_QUESTIONS_
• a. Answer these from the passage on portal vein thrombosis in cirrhosis:
(i) Besides the nomogram, what tool was constructed?
(ii) What is the stated incidence of PVT in patients with compensated liver cirrhosis?
(iii) In what journal and year was the article published?
• b. Write the next part of the passage on portal vein thrombosis in cirrhosis, picking up after its final sentence.

_SELECTED PASSAGE_
A nomogram for predicting PVT occurrence was successfully developed and validated, and a network calculator was constructed. This can enable clinicians to rapidly and easily identify high PVT risk groups.
Core Tip: A nomogram to predict the probability of portal vein thrombosis (PVT) occurrence was successfully developed and validated and further constructed a network calculator. This can help clinicians to quickly and easily identify people at high risk for PVT in cirrhosis and early prevention.
- Citation: Nie GL, Yan J, Li Y, Zhang HL, Xie DN, Zhu XW, Li X. Predictive model for non-malignant portal vein thrombosis associated with cirrhosis based on inflammatory biomarkers. World J Gastrointest Oncol 2024; 16(4): 1213-1226
- URL: https://www.wjgnet.com/1948-5204/full/v16/i4/1213.htm
- DOI: https://dx.doi.org/10.4251/wjgo.v16.i4.1213
The incidence of non-malignant portal vein thrombosis (PVT) in patients with liver cirrhosis is approximately 5%-20%[1] which is more than seven times higher than that in the general population[2]. With the development of liver disease, the incidence of PVT increased gradually. The incidence of PVT in patients with compensated liver cirrhosis is 0.6%-16%, and that in patients with chronic end-stage liver disease is 8%-25%[3,4]. PVT in cirrhosis is gradually being recognized as a complication of cirrhosis and is receiving increasing attention.

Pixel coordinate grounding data
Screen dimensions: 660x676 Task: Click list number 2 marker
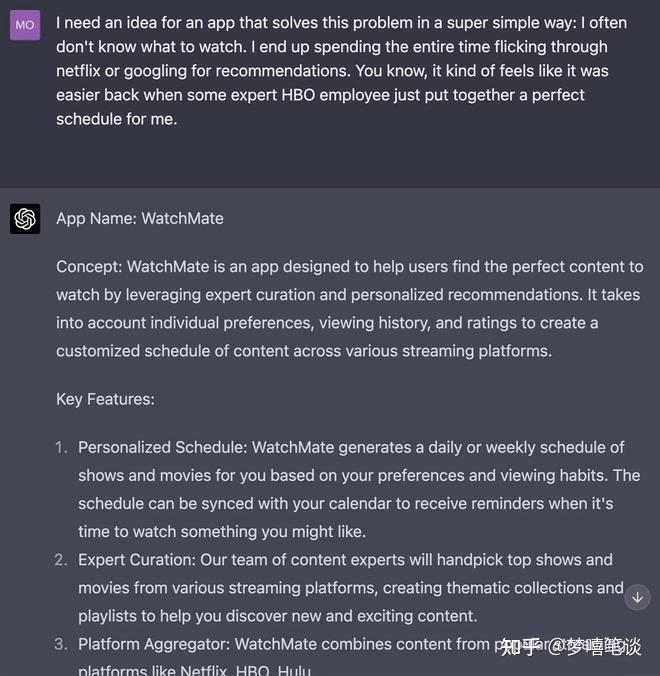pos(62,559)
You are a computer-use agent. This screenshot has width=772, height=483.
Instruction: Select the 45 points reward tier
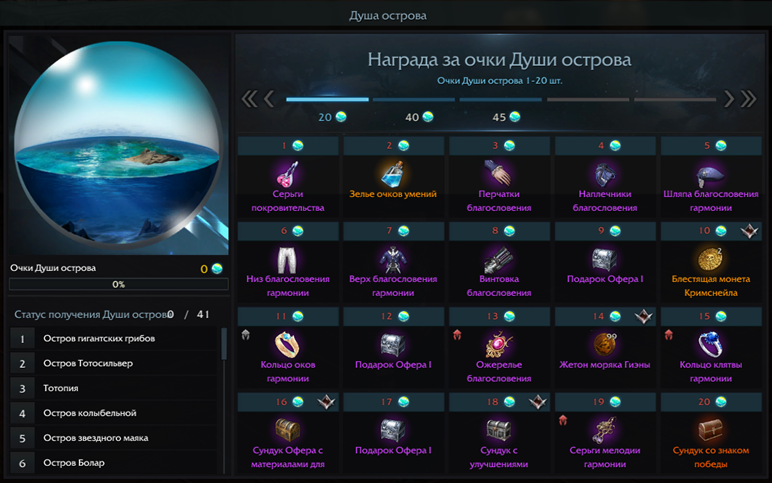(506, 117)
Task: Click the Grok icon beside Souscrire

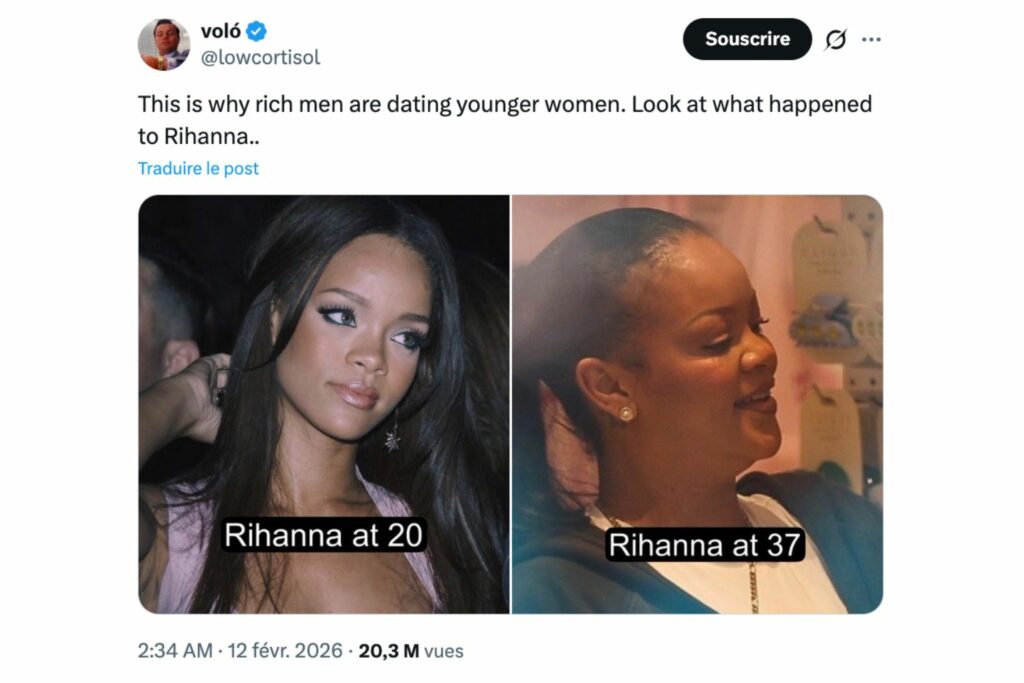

_PER-TASK OUTPUTS_
• a.
(i) A network calculator.
(ii) 0.6%-16%.
(iii) World J Gastrointest Oncol, 2024.

• b.
PVT is usually asymptomatic in patients with cirrhosis and detected only during incidental imaging studies. In contrast, PVT formation can be complicated by elevated portal vein pressure and increased risk of rupture of esophagogastric fundic varices, ascites, and mesenteric and intestinal stasis[5,6]. Therefore, there is an urgent need for an early diagnosis of PVT development for early detection and treatment, thereby improving the prognosis of patients with cirrhosis.
In previous studies, inflammatory markers such as the systemic immune-inflammation index (SII), neutrophil-to-lymphocyte ratio (NLR), and platelet-to-lymphocyte ratio (PLR) have been reported to correlate with thrombus formation[7-9]. In addition, the gamma-glutamyl transpeptidase to lymphocyte count ratio (GLR)[10,11], prognostic nutritional index (PNI)[12], aspartate transaminase (AST) to neutrophil ratio index (ANRI)[13], albumin-bilirubin grading (ALBI)[14] and AST to lymphocyte ratio index (ALRI)[15] are receiving increasing attention in the diagnosis and prognosis of the disease.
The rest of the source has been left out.